April 17, 2008
Race to the MVP – the final installment from Rob Peterson.
Final MVP Ballot – the way old friend Maurice Brooks would vote (if he had one).
Kobe
Kobe Bryant, by the time the regular season came to a close, became the favorite to win the award for two reasons:
1. Our legal system, as presently constituted, only permits Michael Jordan to trademark his silhouette – not copyright his game. And, knowing this, Kobe has Xeroxed every aspect of it to the point that some now consider him the more complete player. (Every aspect that is, except for the globally-marketable neutrality; that torch was passed to another No. 23.)
2. While it wasn't his best season – in previous years he carried a below-average cast of ancillary characters to the playoffs and made scoring 50 the new 35 – he did happen to play on the strongest team of his post-Shaq career. And that's what matters …
LeBron
After all, the Most Valuable Player award isn't meant to be interpreted literally. If it were, it would belong to LeBron James. In terms of the extent of a decline caused by subtraction, LeBron alone is as valuable to his team as any two players are to theirs.
To say nothing of his averages: 30, 8, and 7. You don't see that every day. (In fact, they embarrass Kobe's 28-6-5, when you consider the fact that LeBron doesn't have a teammate that would crack the Lakers' top eight.)
But, again, Most Valuable Player isn't intended as an accurately-applied label. The award, instead, is given to the most valuable player on the NBA's best team …
KG
Except for this year. This year, Kevin Garnett is the most valuable player on the NBA's best team. Though his numbers weren't remarkable (except for this one), his mere presence certainly was. As many attest, it was transformative. If Kobe gets his own superlative as the best player, and LeBron as the most valuable, KG can lay claim to his: most influential leader. Barack on the block.
Take, for example, the fact that the Celtics were 7-2 without him when he was injured in late January. On the surface, this seems like the opposite of a testament to his value. But re-adjust that lens: Garnett preached interdependence.
In his years spent as a solitary superstar in Minnesota, Garnett failed to cement his legacy with a championship. And by the time he touched down in Boston, he had finally realized he couldn't do it alone; he was great by himself – all-time, even – but without an inspired cast around him he was nothing close to what he wanted to be. It's no wonder, then, that Garnett became the perfect leader for a team that, this past summer, began to rally around the South African term Ubuntu. The translation:
"I am because we are."
If KG's time in the NBA had taught him anything, surely, it was that. Furthermore, his subscription to the philosophy wasn't cheerfully spread among his teammates like a contagious case of "We can do this!" It was ingrained. The Celtics finished with 66 wins just a season after winning 24. And no less than 20 of those wins, regardless of whether Garnett played, would never have come had he not first imposed his ethic.

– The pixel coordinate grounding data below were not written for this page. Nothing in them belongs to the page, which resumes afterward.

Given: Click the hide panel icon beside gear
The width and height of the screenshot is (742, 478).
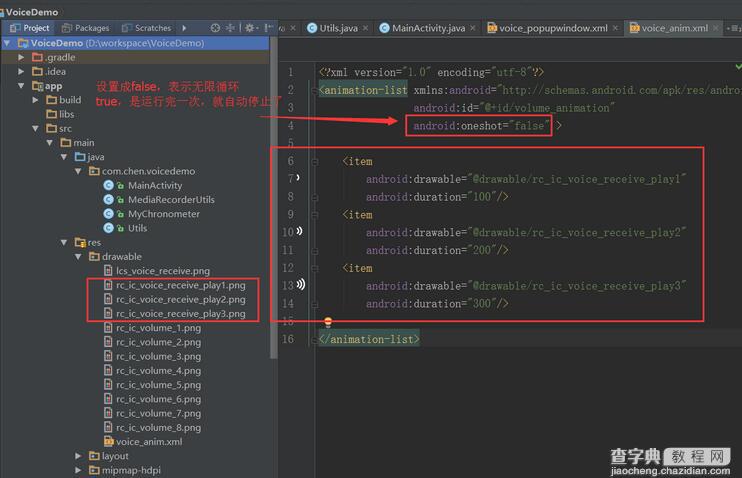Looking at the screenshot, I should pyautogui.click(x=268, y=28).
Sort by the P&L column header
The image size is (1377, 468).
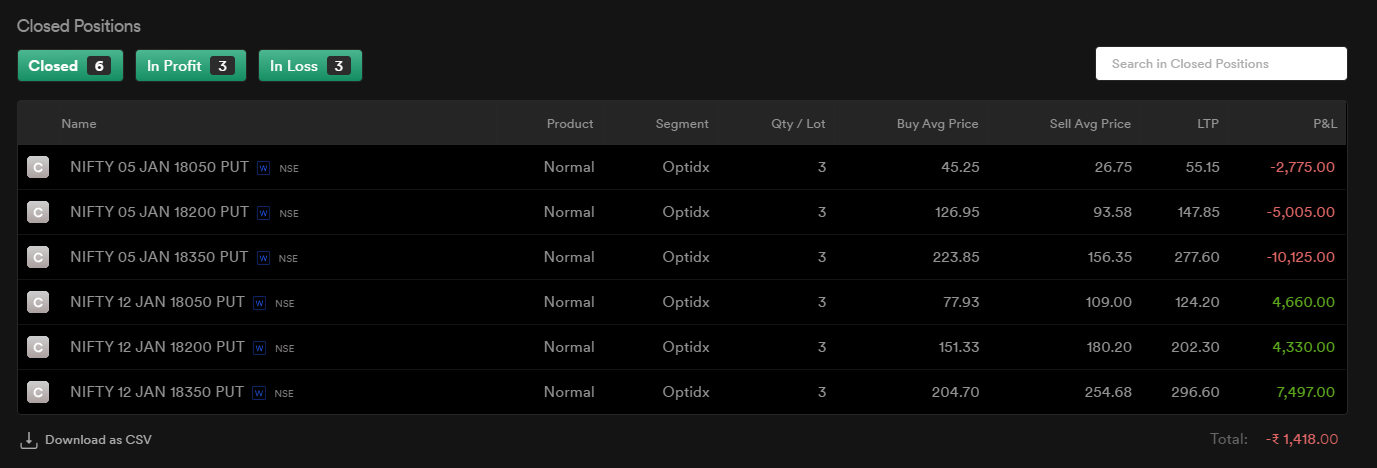1325,124
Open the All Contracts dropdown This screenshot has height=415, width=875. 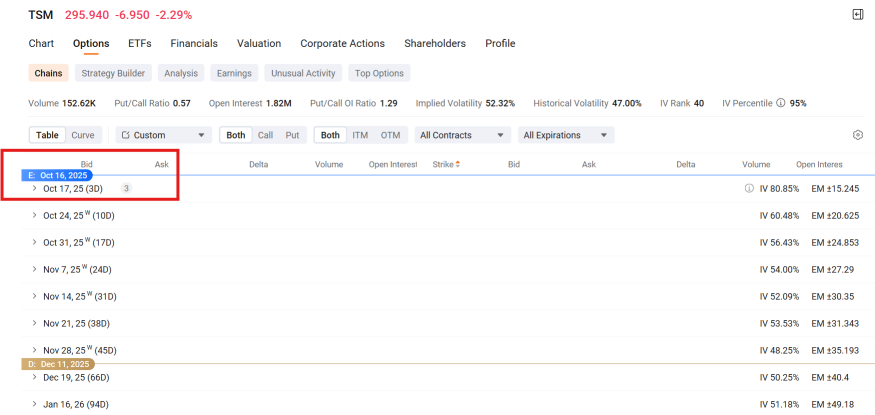[462, 135]
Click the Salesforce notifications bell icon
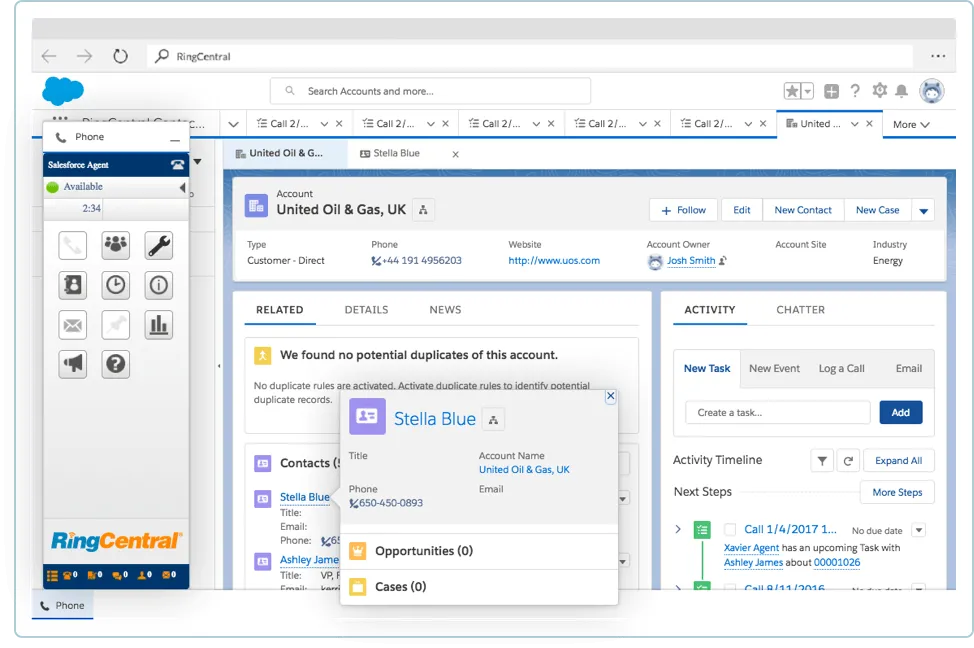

With that said, though, neither his magnetism nor the counterintuitive proof of his value is enough for voters to overlook the number of games he missed. In their minds, too many other worthy MVP candidates played full seasons ...
Chris
Namely, Chris Paul, who's the surprise candidate, until you consider the following:
In the last 20 years, every MVP has been on the team with either the best or second-best record at season's end. With one exception: Steve Nash, in 2006. (And his Suns finished with the third-best record.) This means, then, that voters believe strongly in the power of the individual. It may not seem fair that a player's season-long excellence will go unacknowledged if his team doesn't finish among the top two, but the other side of that coin makes a solemn promise: if a player succeeds at the object of the game – winning – he becomes a compulsory frontrunner for the distinction.
(This is perhaps why the NBA's MVP award, for its flaws, should be admired: built in is the purest-possible incentive for its suitors.)
Such was the case with Paul, who couldn't be ignored once people realized the Hornets were genuine. New Orleans spent a good part of 2008 as the best team in the best conference and Paul was, without a doubt, the reason why. He accounted for nearly 50 percent of his team's points.
In the final months, it was only for brief periods that the incumbent Spurs and surprise Spaceships assumed the West throne in place of the Hornets. But the Lakers did pose a substantial threat. And when L.A. beat N.O. in the final week of the season, two things were finally decided: the West's top two seeds and the MVP race.
The subjective nature of the award – in lockstep with the general human tendency to do so – grants recent history greater significance than it may otherwise deserve. So not only did this voter impulse favor Kobe, since he outperformed Paul head-to-head, the Lakers suddenly had a better record than his Hornets.
What had thrust him into contention for the award in the first place – the fact that his team was in first place – had become something to which only his main competition, Kobe, could lay claim.
In the end, it's likely that Paul's admirably quiet campaign will land him in the company of a pre-green Gore. He may not be given the title he hoped for, but he'll win the popular vote.